In this spirit, a column in Modern Steel Construction magazine challenges the conventional knowledge that modular construction is a single strategy. “Modular” in fact encompasses a wide range of possibilities. The author lists three categories in order of how much assembly is done off-site:
- The “kit-of-parts” method. The building’s structural design minimizes the number of different pieces for construction, so many beams and columns are the same size and therefore interchangeable, like K’nex or an Erector set. This approach reduces fabrication and installation time and minimizes error.
- The panelization method. Panels (such as individual walls and sections of floor) are fabricated offsite and hoisted into place. Cornell University’s West Campus Residential Initiative dormitories were built using precast concrete panels, so they fall into this category.
- The volumetric method. Entire rooms are fabricated offsite and hoisted into place. The Stack in New York and B2 in Brooklyn (both discussed previously on this blog) are examples of the volumetric method in use.
All three methods share advantages over the kind of construction where most parts are assembled and placed onsite. A factory setting increases productivity (no weather delays or poor workmanship), improves worker safety (no falls), and reduces waste (no over-ordered concrete for example). These benefits allow modular construction methods to shorten the average commercial construction schedule by more than a third, 39% according to the article.

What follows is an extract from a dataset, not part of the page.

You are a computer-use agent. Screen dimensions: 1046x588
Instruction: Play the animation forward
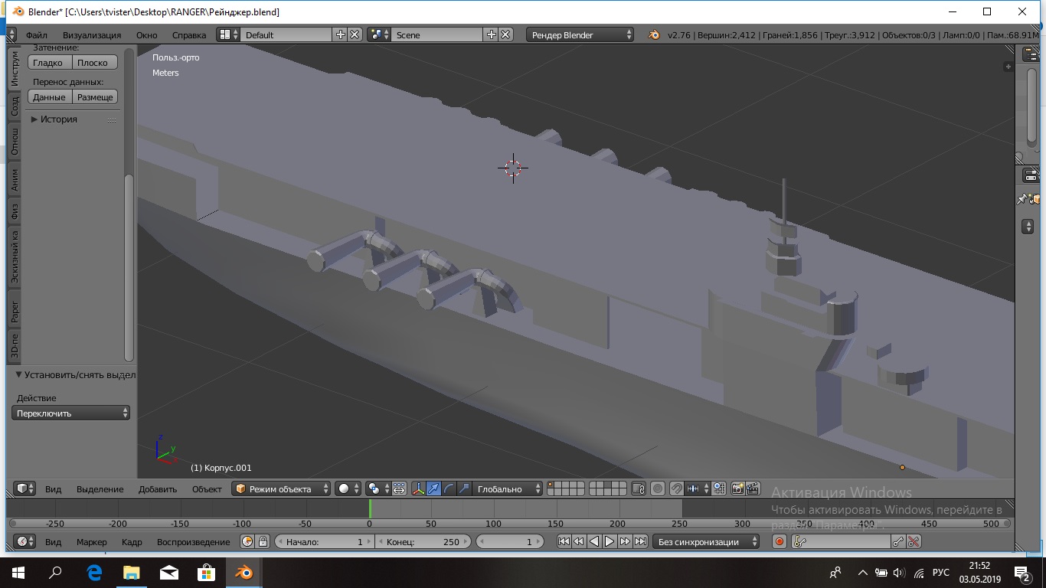tap(610, 541)
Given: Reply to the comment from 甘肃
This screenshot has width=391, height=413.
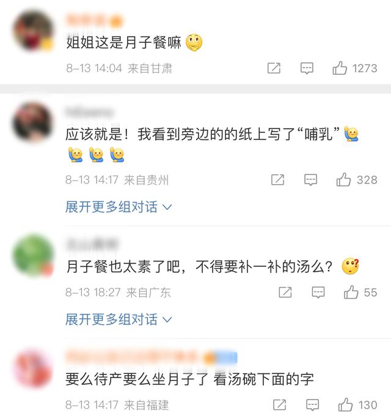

Residential construction can benefit from the same three techniques. In fact, two of the main downsides of modular strategies – modules may be unwieldy to transport, and developers may be unable to afford high up-front costs for prefabrication – are greatly diminished with the smaller size of a single-family house. At the smallest scale, you might say that every tiny house on wheels is a one-module application of the volumetric method.